What to work on
(a) Answer these questions about the shark fishing thread, one answer per line:
(i) Where does devinsdad's family stay every summer?
(ii) What does devinsdad's profile picture show?
(iii) After Todd's strong hook up, where did the shark run?
(b) In the shark fishing thread, turn the paragraph beginning "I did not originally post the bull shark tale" into a short bulleted list that keeps its main events.
(c) Write the next post in the shark fishing thread, continuing from its last line.

Good eating size toothy critter there!!!


----------



## devinsdad (Mar 31, 2010)

Todd- That is awesome! Dont kill what you dont want to eat, but those Blacktips in that size range are great eating. I never take more than I can eat, but sure love catching those.

Every summer my family and I stay at the NAS Cabins just over your shoulder and shark fish on that same beach. My profile pic is a Bull Shark caught there last June.


----------



## Todd (May 16, 2010)

No, I was not aware that folks would want to see a ray. I will take a photo next time. 

I did not originally post the bull shark tale since I did not have a photo. But, what had happened was... set out for some sharks and had several runs with no hook up. Then had a strong hook up and run, straight to a damn bouy a couple hundred yards out. So, hopped in the kayak and went to the bouy to free the line and then got towed for a ride across the bay to pickens. No exageration. Got it up to the kayak and thought about killing it to tow back for a photo but decided against it. Tried to tow it back hooked and got back across the bay to a hundred yards off shore when it popped off the hook. I did get to pull it up to the kayak and touch it though.


----------



## penn 10/0 (Apr 7, 2011)

Thats awesome that you got to be that close to it with it not on the beach!!! With a Story like that to share i would have posted it anyway.. lol. Good job not killing it btw, at least if you weren't gonna eat it... They already took tigers and hammers away from us, soon we won't be able to keep ANYTHING we catch as table fare...


----------



## penn 10/0 (Apr 7, 2011)

Supplied entries
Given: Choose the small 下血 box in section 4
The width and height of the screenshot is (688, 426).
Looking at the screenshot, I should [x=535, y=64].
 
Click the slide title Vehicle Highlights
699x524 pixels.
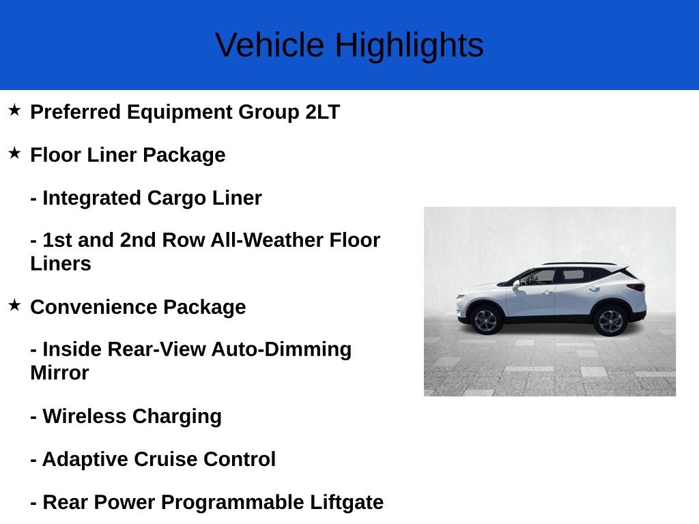pos(349,45)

Answers given
(a)
(i) At the NAS Cabins.
(ii) A Bull Shark caught on that beach last June.
(iii) Straight to a buoy a couple hundred yards out.

(b)
- The bull shark story went unposted at first because there was no photo.
- Several runs produced no hook up, then a strong hook up ran straight to a buoy a couple hundred yards out.
- Todd kayaked to the buoy to free the line and was towed across the bay to Pickens.
- He got the shark to the kayak and chose not to kill it for a photo.
- While being towed back, it popped off the hook about a hundred yards off shore.
- Todd did pull it up to the kayak and touch it.

(c)
But it does still kinda suck that you went through all that to have the hook pull 100yds out... i feel your pain, i lost my biggest shark last year about 20 yds from the beach... only about a 61/2-7ft spinner but the biggest i had hooked all year... same thing happened except mine did a jumping barrel roll out of the water and sent the hook towards me!!!


----------



## Seatmech86 (Mar 8, 2011)

My only question posed to the shark experts is, black tips or spinners?


----------



## TheRoguePirate (Nov 3, 2011)

those are juvie black tips. good catch and descision making. wish i could have watched the sleigh ride you had! if you ever want to link up to catch some big ones let me know.


----------



## devinsdad (Mar 31, 2010)

Spinners have black on their anal fin and Blacktips don't. That is the easiest way to tell.


----------



## Seatmech86 (Mar 8, 2011)

AHHH, so the Spinner has one more Black tip than the Black tip, that perfectly understandable in the scientific sense. I'm not doubting by the way, I just remember being confused last time I looked them up.


----------



## devinsdad (Mar 31, 2010)

I know it sounds strange, but that really is true. Spinners do have one more black fin than a Blacktip.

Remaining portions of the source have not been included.